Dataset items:
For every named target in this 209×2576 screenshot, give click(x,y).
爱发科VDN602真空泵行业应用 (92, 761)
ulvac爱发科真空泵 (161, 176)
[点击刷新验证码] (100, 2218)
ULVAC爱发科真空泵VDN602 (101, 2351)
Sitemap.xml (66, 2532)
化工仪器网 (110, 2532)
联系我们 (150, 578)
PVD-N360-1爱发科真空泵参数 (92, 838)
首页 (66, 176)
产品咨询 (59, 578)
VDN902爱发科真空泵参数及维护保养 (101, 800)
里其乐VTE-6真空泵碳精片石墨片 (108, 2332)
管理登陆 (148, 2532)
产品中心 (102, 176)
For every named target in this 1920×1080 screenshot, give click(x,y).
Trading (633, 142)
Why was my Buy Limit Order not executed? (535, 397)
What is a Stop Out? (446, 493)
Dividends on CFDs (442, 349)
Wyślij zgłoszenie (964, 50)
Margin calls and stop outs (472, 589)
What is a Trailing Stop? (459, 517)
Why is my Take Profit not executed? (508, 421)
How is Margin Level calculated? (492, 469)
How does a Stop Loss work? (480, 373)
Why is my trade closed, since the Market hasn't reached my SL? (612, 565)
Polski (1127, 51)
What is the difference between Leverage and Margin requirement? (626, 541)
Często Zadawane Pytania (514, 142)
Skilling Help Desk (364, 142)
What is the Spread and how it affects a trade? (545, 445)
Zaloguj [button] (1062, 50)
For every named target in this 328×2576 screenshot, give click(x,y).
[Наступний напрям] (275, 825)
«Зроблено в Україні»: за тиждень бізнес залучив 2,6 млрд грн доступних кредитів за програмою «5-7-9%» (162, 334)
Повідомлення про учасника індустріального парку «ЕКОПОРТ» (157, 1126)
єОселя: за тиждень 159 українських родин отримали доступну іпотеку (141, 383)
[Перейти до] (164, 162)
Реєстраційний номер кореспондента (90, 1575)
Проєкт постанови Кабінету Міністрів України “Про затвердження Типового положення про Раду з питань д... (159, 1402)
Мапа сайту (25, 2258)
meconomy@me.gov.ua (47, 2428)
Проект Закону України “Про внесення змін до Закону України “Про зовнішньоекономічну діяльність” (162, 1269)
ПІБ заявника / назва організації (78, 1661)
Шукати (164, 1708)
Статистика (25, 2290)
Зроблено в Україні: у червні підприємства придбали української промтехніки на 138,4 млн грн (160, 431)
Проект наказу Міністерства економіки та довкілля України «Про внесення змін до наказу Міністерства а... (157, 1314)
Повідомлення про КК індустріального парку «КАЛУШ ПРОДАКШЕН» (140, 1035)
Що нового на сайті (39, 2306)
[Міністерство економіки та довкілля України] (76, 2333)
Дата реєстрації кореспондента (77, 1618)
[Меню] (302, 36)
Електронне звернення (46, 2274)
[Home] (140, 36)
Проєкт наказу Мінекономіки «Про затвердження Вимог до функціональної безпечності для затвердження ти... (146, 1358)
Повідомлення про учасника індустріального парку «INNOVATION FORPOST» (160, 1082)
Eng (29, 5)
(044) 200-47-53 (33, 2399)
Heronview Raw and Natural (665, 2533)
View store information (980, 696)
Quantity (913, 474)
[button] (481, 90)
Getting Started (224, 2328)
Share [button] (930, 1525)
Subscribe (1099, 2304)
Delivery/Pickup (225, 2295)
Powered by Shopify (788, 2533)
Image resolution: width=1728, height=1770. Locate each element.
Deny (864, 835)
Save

▶ **Requirement**: Using the data above, extract exactly the lines from the one that holds "Проєкт постанови Кабінету" to the one that holds "Проєкт наказу Мінекономіки", both ends included, and no others.

▶ **Exercise answer**:
Проєкт постанови Кабінету Міністрів України “Про затвердження Типового положення про Раду з питань д... (159, 1402)
Мапа сайту (25, 2258)
meconomy@me.gov.ua (47, 2428)
Проект Закону України “Про внесення змін до Закону України “Про зовнішньоекономічну діяльність” (162, 1269)
ПІБ заявника / назва організації (78, 1661)
Шукати (164, 1708)
Статистика (25, 2290)
Зроблено в Україні: у червні підприємства придбали української промтехніки на 138,4 млн грн (160, 431)
Проект наказу Міністерства економіки та довкілля України «Про внесення змін до наказу Міністерства а... (157, 1314)
Повідомлення про КК індустріального парку «КАЛУШ ПРОДАКШЕН» (140, 1035)
Що нового на сайті (39, 2306)
[Міністерство економіки та довкілля України] (76, 2333)
Дата реєстрації кореспондента (77, 1618)
[Меню] (302, 36)
Електронне звернення (46, 2274)
[Home] (140, 36)
Проєкт наказу Мінекономіки «Про затвердження Вимог до функціональної безпечності для затвердження ти... (146, 1358)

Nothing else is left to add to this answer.